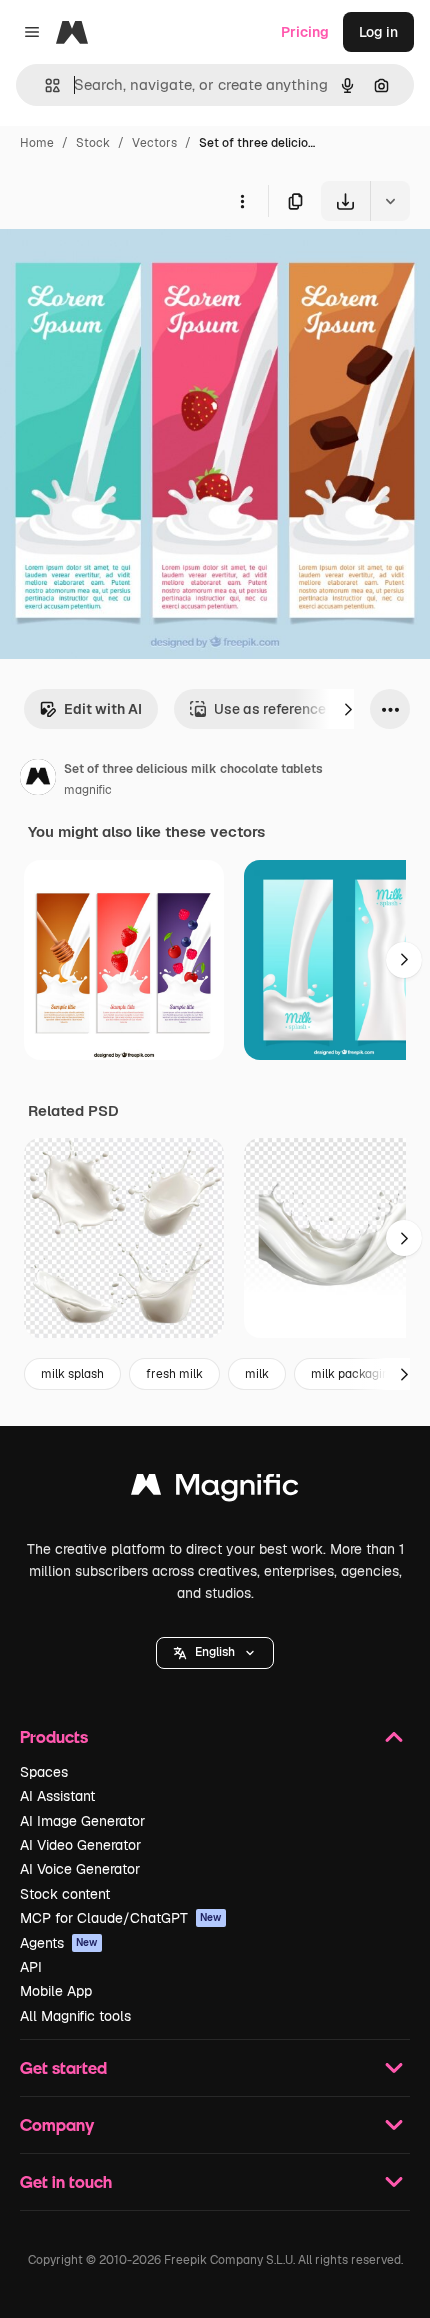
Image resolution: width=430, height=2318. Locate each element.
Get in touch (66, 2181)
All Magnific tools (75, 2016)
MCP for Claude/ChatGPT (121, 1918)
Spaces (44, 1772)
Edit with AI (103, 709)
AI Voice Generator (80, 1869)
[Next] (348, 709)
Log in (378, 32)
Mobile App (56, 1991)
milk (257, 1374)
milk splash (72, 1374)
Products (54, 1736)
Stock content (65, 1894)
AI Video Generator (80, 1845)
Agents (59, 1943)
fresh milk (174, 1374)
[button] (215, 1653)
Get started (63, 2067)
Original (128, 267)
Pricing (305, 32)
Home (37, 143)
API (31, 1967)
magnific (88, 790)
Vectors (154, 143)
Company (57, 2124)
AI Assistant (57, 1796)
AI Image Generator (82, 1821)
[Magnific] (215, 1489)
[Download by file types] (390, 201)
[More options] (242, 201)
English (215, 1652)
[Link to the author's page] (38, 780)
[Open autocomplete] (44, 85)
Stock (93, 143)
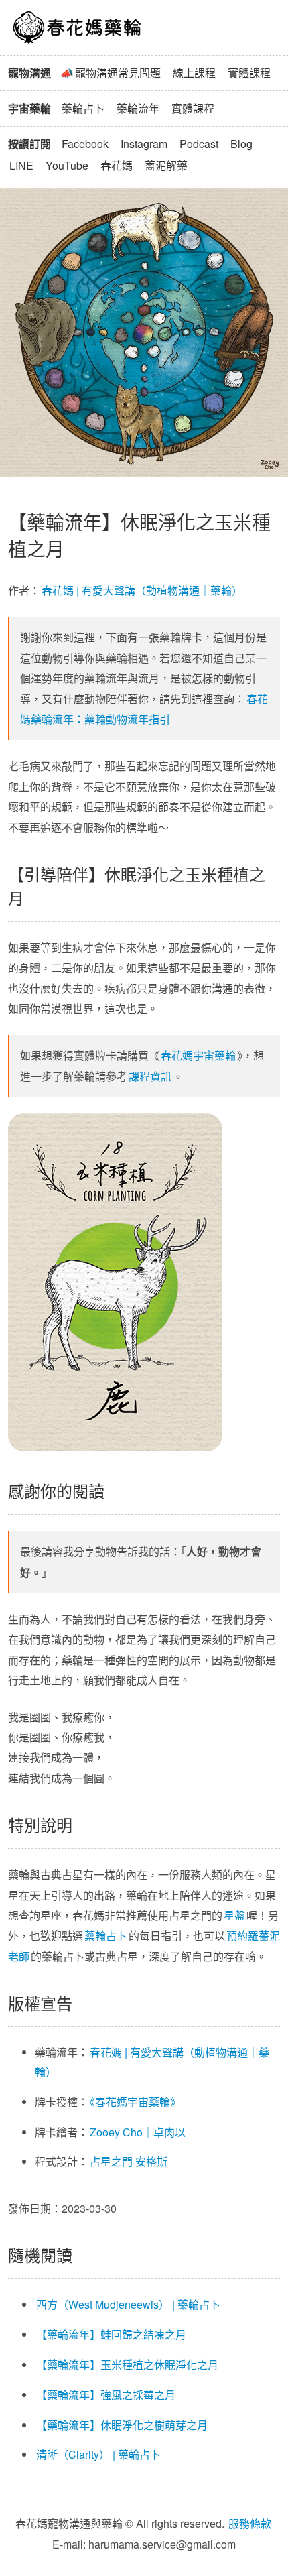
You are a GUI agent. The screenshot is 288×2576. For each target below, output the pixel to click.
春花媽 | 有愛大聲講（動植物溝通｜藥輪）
^^^^
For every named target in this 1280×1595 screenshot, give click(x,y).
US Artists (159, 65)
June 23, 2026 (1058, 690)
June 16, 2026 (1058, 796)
^^^^
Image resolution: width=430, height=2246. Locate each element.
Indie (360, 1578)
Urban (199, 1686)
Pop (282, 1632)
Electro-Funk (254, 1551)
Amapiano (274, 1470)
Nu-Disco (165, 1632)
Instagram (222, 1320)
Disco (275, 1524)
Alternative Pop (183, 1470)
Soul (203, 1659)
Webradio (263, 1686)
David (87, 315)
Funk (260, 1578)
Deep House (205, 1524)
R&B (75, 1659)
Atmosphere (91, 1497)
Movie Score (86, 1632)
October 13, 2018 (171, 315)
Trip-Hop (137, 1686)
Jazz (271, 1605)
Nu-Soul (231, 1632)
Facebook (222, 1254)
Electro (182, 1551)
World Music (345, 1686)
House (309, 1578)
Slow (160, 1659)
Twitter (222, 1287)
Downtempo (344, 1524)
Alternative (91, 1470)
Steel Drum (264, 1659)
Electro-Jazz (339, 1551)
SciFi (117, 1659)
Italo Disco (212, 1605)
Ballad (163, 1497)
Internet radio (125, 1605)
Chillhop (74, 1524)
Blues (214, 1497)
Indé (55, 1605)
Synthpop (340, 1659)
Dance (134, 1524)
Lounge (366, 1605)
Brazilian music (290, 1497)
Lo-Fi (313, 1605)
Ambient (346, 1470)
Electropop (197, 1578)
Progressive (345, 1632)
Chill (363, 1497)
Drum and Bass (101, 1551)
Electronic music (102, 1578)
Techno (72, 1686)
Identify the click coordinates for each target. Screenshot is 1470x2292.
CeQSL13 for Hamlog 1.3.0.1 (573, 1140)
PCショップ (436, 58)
^^^^
• **WORK INSTRUCTIONS**:
Given the data above, transcribe exactly the lines from the one containing "Alternative Pop (183, 1470)" down to the one containing "Identify the click", and no others.

• **YOUR RESPONSE**:
Alternative Pop (183, 1470)
Soul (203, 1659)
Webradio (263, 1686)
David (87, 315)
Funk (260, 1578)
Deep House (205, 1524)
R&B (75, 1659)
Atmosphere (91, 1497)
Movie Score (86, 1632)
October 13, 2018 (171, 315)
Trip-Hop (137, 1686)
Jazz (271, 1605)
Nu-Soul (231, 1632)
Facebook (222, 1254)
Electro (182, 1551)
World Music (345, 1686)
House (309, 1578)
Slow (160, 1659)
Twitter (222, 1287)
Downtempo (344, 1524)
Alternative (91, 1470)
Steel Drum (264, 1659)
Electro-Jazz (339, 1551)
SciFi (117, 1659)
Italo Disco (212, 1605)
Ballad (163, 1497)
Internet radio (125, 1605)
Chillhop (74, 1524)
Blues (214, 1497)
Indé (55, 1605)
Synthpop (340, 1659)
Dance (134, 1524)
Lounge (366, 1605)
Brazilian music (290, 1497)
Lo-Fi (313, 1605)
Ambient (346, 1470)
Electropop (197, 1578)
Progressive (345, 1632)
Chill (363, 1497)
Drum and Bass (101, 1551)
Electronic music (102, 1578)
Techno (72, 1686)
Identify the click coordinates for each target. Screenshot is 1470x2292.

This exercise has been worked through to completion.